See notes to condensed consolidated financial statements



DELTA WOODSIDE INDUSTRIES, INC.

NOTES TO CONDENSED CONSOLIDATED FINANCIAL STATEMENTS (UNAUDITED)

April 1, 1995

NOTE A--BASIS OF PRESENTATION

The accompanying unaudited condensed consolidated financial statements of Delta
Woodside Industries, Inc. ("the Company") have been prepared in accordance with
generally accepted accounting principles for interim financial information and
with the instructions to Form 10-Q and Article 10 of Regulation S-X.
Accordingly, they do not include all of the information and footnotes required
by generally accepted accounting principles for complete financial statements.
In the opinion of management, all adjustments (consisting of only normal
recurring accruals) considered necessary for a fair presentation have been
included.  Operating results for the three and nine months ended April 1, 1995
are not necessarily indicative of the results that may be expected for the year
ending July 1, 1995.  For further information, refer to the consolidated
financial statements and footnotes thereto included in the Company's annual
report on Form 10-K for the year ended July 2, 1994.

NOTE B--LITIGATION AND RESTRUCTURING CHARGES

During fiscal 1994 the Company recognized certain litigation and restructuring
charges which are described in Note J of the Company's annual report for the
fiscal year 1994.

During the third quarter of fiscal 1995 the Alabama Supreme Court further
reduced the jury verdict in the case of three former independent sales
representatives of the Company by $3,500,000.  The Company has elected to retain
the reserves associated with this reduction to cover legal and other expenses
associated with ongoing judicial review proceedings.

NOTE C--DEBT

On May 15, 1995 the Company obtained a waiver from its lenders respecting the
ratio of adjusted pretax income to interest expense for the quarter ended April
1, 1995.  Each quarter the Company is required to maintain a ratio not less than
2.5 to 1.

NOTE D--OTHER

In the first quarter of fiscal 1995 the Company recognized certain life
insurance proceeds which resulted in a pretax gain of $2,204,000.

During the first six months of fiscal 1994 the Company repurchased 2.3 million
shares of its Common Stock for $25.3 million.
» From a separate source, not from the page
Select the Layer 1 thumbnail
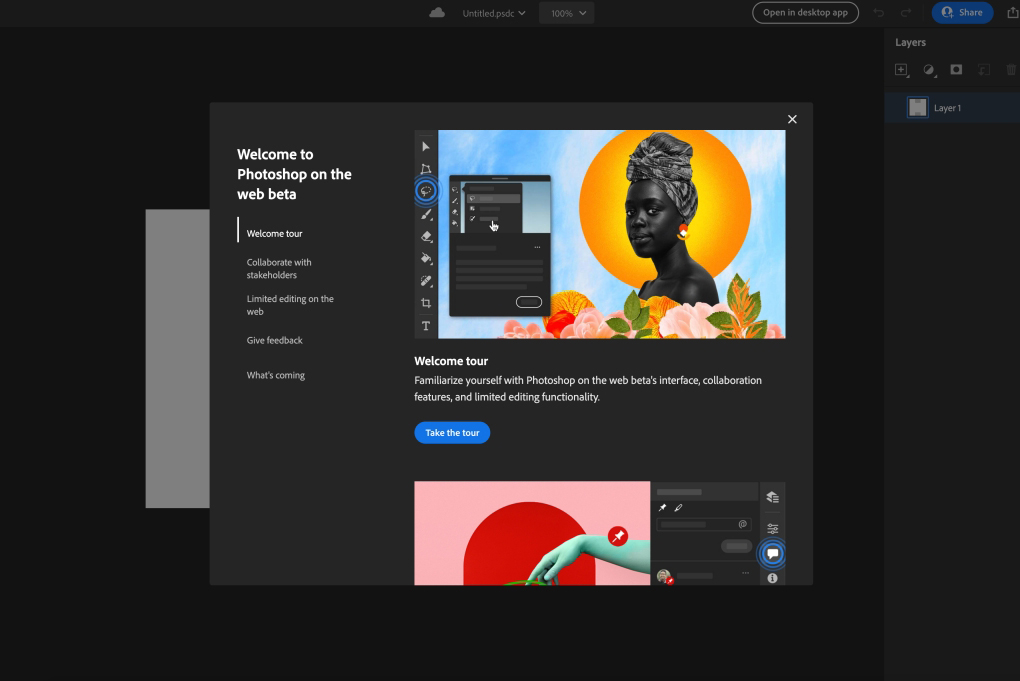The width and height of the screenshot is (1020, 681). tap(917, 107)
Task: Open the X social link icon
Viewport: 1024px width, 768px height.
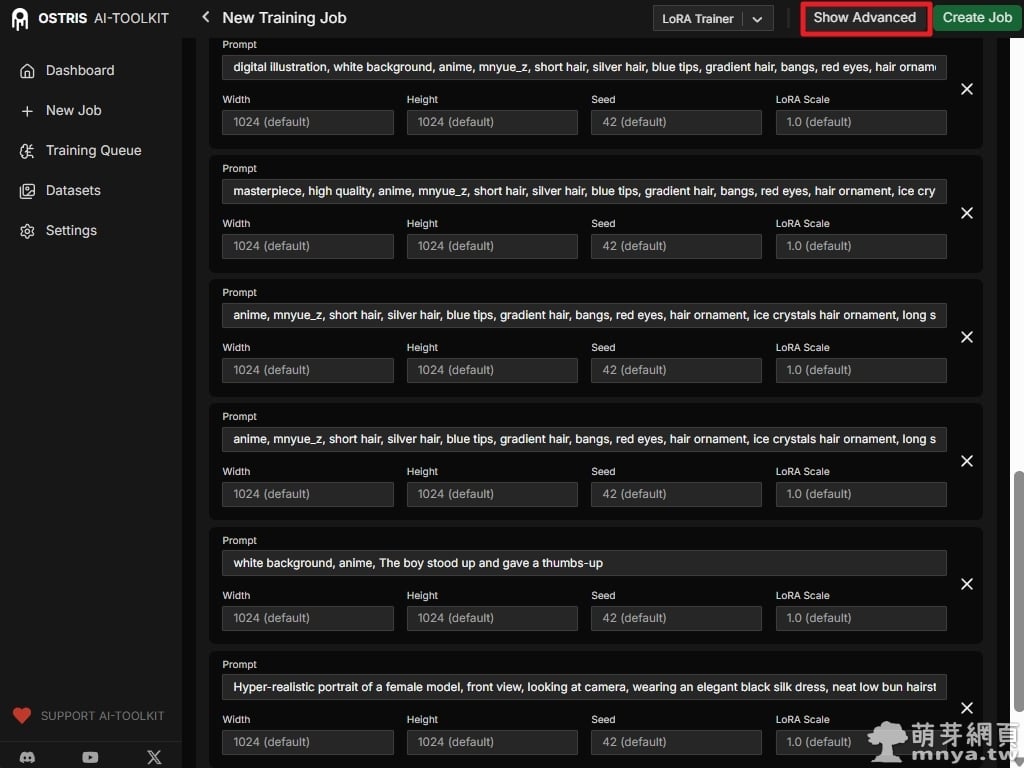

Item 2.  MANAGEMENT'S DISCUSSION AND ANALYSIS OF RESULTS OF OPERATIONS
     AND FINANCIAL CONDITION

Net sales for the fiscal quarter ended April 1, 1995 were $150,894,000, a
decrease of 3% as compared to $155,194,000 in the prior year's third quarter
during which the Company's discontinued Harper Brothers business had sales of
$6,059,000.  Net income for the third 1995 fiscal quarter was $943,000 as
compared to net income of $6,581,000 for the third quarter of fiscal 1994.  On a
per share basis, earnings in the third quarter of the current fiscal year were
$.04 per share on the 24,316,000 average shares outstanding, as compared with
earnings of $.27 per share on the 24,240,000 average shares outstanding in the
third quarter of fiscal 1994.  Results for the third quarter of fiscal 1994
included a pre-tax credit to income of $6,204,000 from a reduction by the
Alabama trial court of a jury verdict in the case of three former independent
sales representatives against a subsidiary of the Company (the "Alabama
Litigation").  Without this credit, net income would have been approximately
$3,730,000, or $.15 per share in the third quarter of fiscal 1994.  During the
most recent quarter, the Alabama State Supreme Court further reduced the jury
verdict referred to above by $3.5 million.  The Company believes that the
remaining award is unjust and unsupported by the facts, and intends to pursue
all available remedies.  The $3.5 million has been retained in the Company's
litigation reserve instead of being reported as pre-tax profit.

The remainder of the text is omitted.